— START OF SOURCE TEXT —

Older, but no wiser
Andy Borrows' musings on life and all its confusion, contradictions, richness and opportunities
Thursday, December 18, 2003
Mythic Place
Fred and Beth recently pointed me in the direction of the Ecotone wiki; writing about place. There's a bi-weekly topic, currently Mythic Place, so I thought I'd give it a go. Here's what resulted...
A child’s-eye-view of the world tends to build by a process of accretion. New knowledge materialises in isolated chunks and is added into the picture where it seems to fit best, or sits on its own, uncertain of a place in the whole. Islands of knowledge form and grow as new pieces of the jigsaw puzzle are added; sometimes the islands join to create a new panorama of knowledge; sometimes also the ever-creative mind of a child fills in the gaps as best it can to create a self-consistent world-view.
I grew up in the outer suburbs of London; my view of the world centred on our own little corner of England. I knew our street, I knew the neighbouring streets where my friends lived and the park reached by a short-cut over our back fence. As I grew older I got to know the neighbouring suburbs as well. But knowledge of any real places much further afield had to be pieced together from fragments of largely second- or third-hand information – pictures in books, glimpses on black-and-white TV, descriptions in stories. I read a lot as a child and developed a particular fondness for two series of books whose stories took place against a backdrop of rural England. Thankfully they had few pictures, only a small number of line drawings, so visualising the landscape in which they were set was almost entirely down to my imagination.
So it was that, without only the sketchiest first-hand knowledge, I built myself a child’s-eye-view of the English countryside. A mythical landscape; an archetype; an ideal; a mosaic assembled from all of those idealised portraits reflecting the countryside as those authors wished it to be. My mythical countryside was an adventurous schoolboy’s dream – freely accessible woods to explore, trees to climb (with perfectly-spaced branches), fields to laze in; streams to wade through (just shallow enough not to come over the top of Wellington boots), traffic-free county lanes to stroll down, grassy hills to race up and roll down, all linked together by winding sandy tracks and pathways (no heavy, cloying mud here) with delights around every corner. Hedgerows with perfectly red berries; haystacks of soft, dry hay; a grass snake slithering into the undergrowth; a heron silhouetted motionless before a pond at evening.
Seasons in this land of make-believe were, of course, perfect. Snow came early in winter – before Christmas, naturally, and just the right consistency for perfectly-rounded snowballs - and stayed clinging to rooftops and trees until the spring, magically disappearing overnight without ever turning to dirty wet slush. Summer days were long, hot, carefree.
Occasionally now I’ll come across a scene that’s like a tile fallen out of my mythic mosaic and materialised in a hidden corner of the real world. A combination of light and colour, feature and form, creates a vista that triggers a recognition of that imagined land.

— END OF SOURCE TEXT —
— START OF DATA BLOCK —

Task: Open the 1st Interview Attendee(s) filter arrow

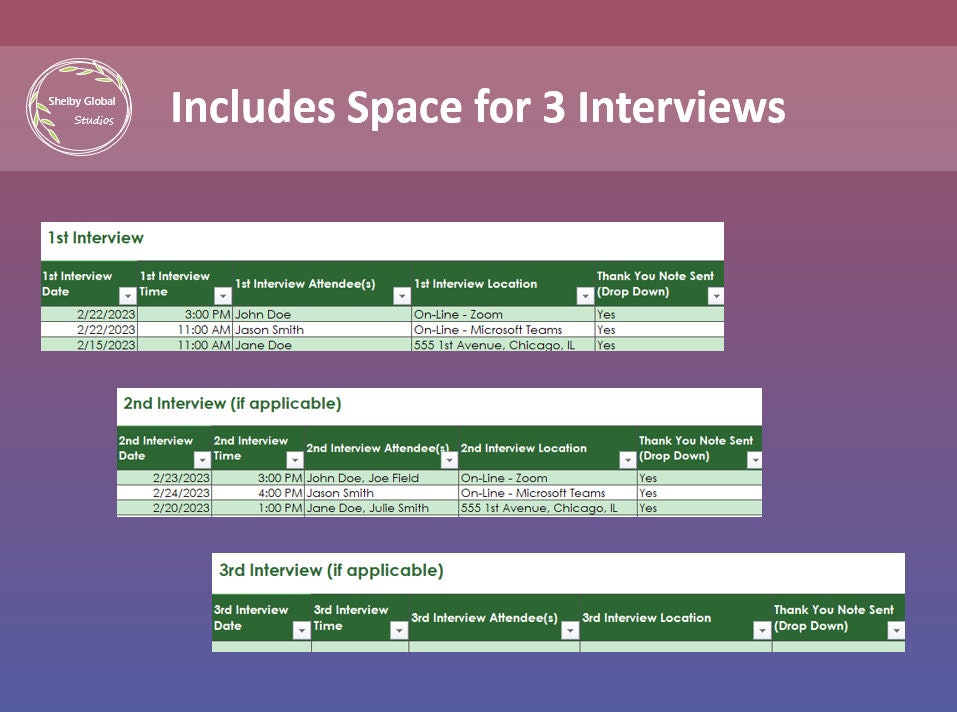Action: 400,294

— END OF DATA BLOCK —

- [EXERCISE AIM] Write out the blog post passage starting at "Older, but no" and ending at "Here's what resulted...", substituting "fortnightly" for "bi-weekly". The material comes from a different source than the blog post.

- [FINAL RESULT]
Older, but no wiser
Andy Borrows' musings on life and all its confusion, contradictions, richness and opportunities
Thursday, December 18, 2003
Mythic Place
Fred and Beth recently pointed me in the direction of the Ecotone wiki; writing about place. There's a fortnightly topic, currently Mythic Place, so I thought I'd give it a go. Here's what resulted...